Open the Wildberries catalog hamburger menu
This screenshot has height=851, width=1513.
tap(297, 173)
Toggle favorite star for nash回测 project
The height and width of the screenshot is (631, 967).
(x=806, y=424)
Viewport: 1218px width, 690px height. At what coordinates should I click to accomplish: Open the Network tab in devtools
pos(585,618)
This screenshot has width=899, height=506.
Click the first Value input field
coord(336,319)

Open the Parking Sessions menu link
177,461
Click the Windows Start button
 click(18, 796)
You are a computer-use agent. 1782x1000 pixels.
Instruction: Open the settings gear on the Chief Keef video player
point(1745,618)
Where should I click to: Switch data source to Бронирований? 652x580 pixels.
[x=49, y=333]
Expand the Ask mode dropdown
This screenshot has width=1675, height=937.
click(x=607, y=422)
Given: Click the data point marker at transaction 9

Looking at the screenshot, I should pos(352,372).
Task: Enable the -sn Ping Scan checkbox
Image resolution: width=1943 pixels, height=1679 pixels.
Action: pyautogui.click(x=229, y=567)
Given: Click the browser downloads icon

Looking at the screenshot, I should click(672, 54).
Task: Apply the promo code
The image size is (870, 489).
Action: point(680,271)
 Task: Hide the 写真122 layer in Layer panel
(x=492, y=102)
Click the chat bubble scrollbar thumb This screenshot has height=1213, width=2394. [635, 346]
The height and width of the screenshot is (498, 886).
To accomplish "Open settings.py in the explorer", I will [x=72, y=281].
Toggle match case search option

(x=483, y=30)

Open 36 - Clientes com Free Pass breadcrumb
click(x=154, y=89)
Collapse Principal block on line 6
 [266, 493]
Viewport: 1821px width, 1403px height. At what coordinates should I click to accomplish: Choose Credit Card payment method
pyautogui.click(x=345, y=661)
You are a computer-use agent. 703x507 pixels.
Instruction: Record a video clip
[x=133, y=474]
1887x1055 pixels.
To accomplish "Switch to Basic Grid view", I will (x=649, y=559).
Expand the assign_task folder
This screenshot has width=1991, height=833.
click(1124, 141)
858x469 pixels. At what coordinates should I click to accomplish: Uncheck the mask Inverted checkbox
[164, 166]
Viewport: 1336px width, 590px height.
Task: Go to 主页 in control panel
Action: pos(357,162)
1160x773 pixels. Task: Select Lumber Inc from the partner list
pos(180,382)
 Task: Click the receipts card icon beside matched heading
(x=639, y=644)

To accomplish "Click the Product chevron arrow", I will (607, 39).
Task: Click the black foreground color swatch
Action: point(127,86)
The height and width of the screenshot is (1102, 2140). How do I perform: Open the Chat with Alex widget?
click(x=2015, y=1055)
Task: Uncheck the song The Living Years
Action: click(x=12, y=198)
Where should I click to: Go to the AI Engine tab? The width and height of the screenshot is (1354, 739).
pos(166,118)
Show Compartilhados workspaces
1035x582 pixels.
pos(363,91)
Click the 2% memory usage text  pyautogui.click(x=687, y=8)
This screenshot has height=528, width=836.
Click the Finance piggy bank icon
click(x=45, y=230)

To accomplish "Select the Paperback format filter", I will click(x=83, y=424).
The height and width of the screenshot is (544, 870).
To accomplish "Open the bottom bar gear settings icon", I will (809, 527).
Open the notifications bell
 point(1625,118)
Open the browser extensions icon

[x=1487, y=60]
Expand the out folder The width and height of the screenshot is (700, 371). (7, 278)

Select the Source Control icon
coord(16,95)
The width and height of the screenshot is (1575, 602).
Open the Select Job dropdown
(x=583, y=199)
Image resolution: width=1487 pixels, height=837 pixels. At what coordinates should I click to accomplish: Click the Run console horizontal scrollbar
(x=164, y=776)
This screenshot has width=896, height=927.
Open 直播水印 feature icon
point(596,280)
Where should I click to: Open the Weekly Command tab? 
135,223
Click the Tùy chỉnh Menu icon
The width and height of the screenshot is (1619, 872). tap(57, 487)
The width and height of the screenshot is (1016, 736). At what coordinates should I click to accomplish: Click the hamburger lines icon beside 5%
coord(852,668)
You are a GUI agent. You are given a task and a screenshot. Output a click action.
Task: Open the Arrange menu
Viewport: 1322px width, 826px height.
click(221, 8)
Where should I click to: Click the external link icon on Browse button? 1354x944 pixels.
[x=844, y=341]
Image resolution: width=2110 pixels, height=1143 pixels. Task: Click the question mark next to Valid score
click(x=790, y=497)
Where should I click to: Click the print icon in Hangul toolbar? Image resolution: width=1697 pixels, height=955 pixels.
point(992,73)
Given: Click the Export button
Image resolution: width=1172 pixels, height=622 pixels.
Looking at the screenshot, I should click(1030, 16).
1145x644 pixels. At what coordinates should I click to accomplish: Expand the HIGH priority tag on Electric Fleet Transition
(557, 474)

========

Whenever the string "agent" shows up in a line of the records, copy that line.

WRITTEN REPLY ::
You are a computer-use agent. 1782x1000 pixels.
You are a computer-use agent. 703x507 pixels.
You are a GUI agent. You are given a task and a screenshot. Output a click action.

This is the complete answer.